The task: Please write out the cloud setup text again, everything from "Cloud setup" down to "Google cloud platform.", swapping "selling point" for "main attraction".

Cloud setup

Core Module

Google Cloud Platform (GCP) is the cloud service provided by Google. The key concept, or selling point, of any cloud provider, is the idea of near-infinite resources. Without the cloud, it simply is not feasible to do many modern deep learning and machine learning tasks because they cannot be scaled locally.

The image below shows all the different services that the Google Cloud platform offers. We are going to be working with around 10 of these services throughout the course. Therefore, if you get done with exercises early I highly recommend that you deep dive more into the Google cloud platform.

❔ Exercises

As the first step, we are going to get you some Google Cloud credits.

Go to https://learn.inside.dtu.dk. Go to this course. Find the recent message where there should be a download link and instructions on how to claim the $50 cloud credit. Please do not share the link anywhere as there are a limited amount of coupons. If you are not officially taking this course at DTU, Google gives $300 cloud credits whenever you sign up with a new account. NOTE that you need to provide a credit card for this so make sure to closely monitor your credit use so you do not end up spending more than the free credit.

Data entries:
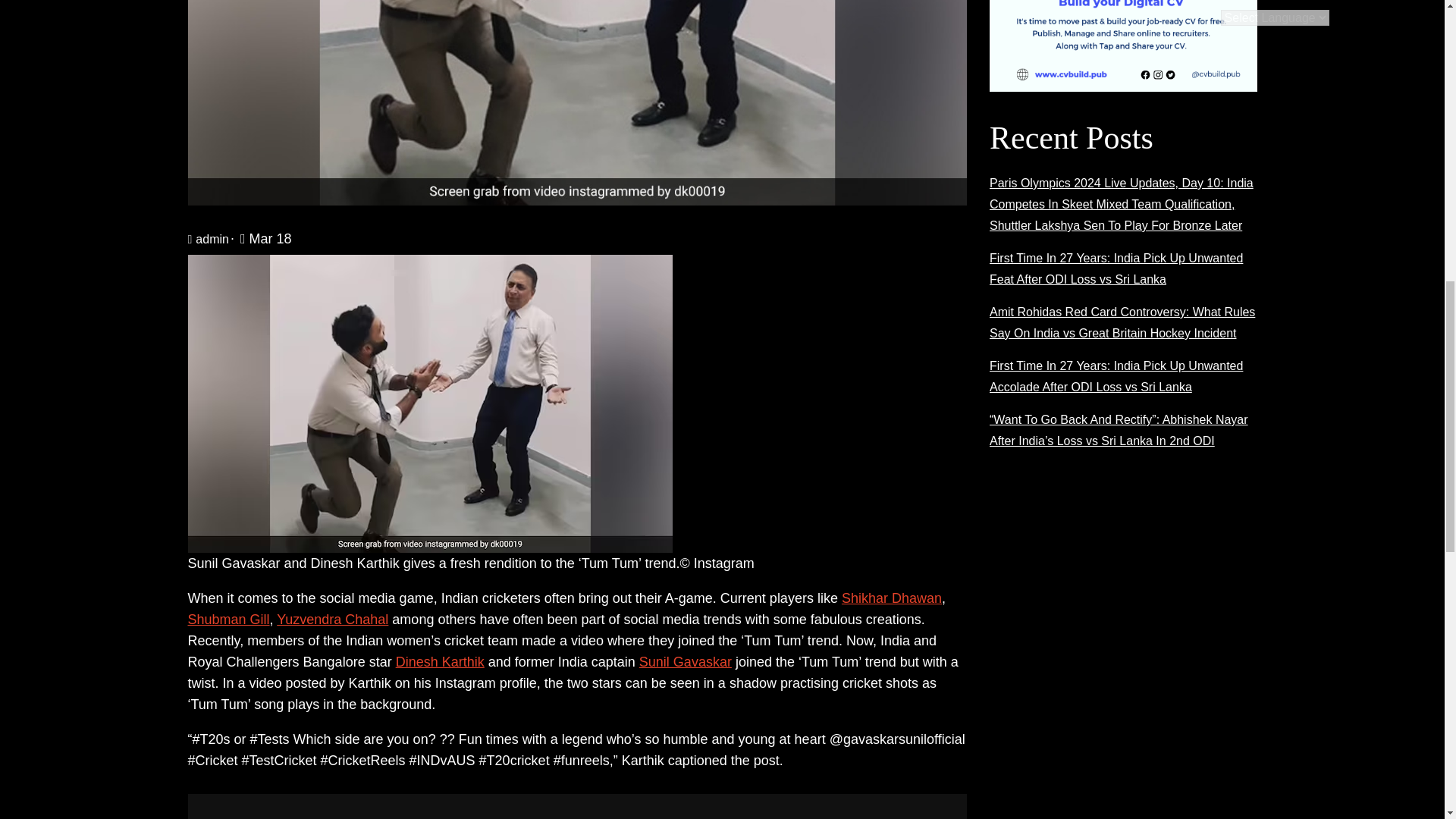
Dinesh Karthik (440, 661)
Shubman Gill (228, 619)
Sunil Gavaskar (685, 661)
Yuzvendra Chahal (332, 619)
Shikhar Dhawan (891, 598)
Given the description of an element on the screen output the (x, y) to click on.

The solution:
Cloud setup

Core Module

Google Cloud Platform (GCP) is the cloud service provided by Google. The key concept, or main attraction, of any cloud provider, is the idea of near-infinite resources. Without the cloud, it simply is not feasible to do many modern deep learning and machine learning tasks because they cannot be scaled locally.

The image below shows all the different services that the Google Cloud platform offers. We are going to be working with around 10 of these services throughout the course. Therefore, if you get done with exercises early I highly recommend that you deep dive more into the Google cloud platform.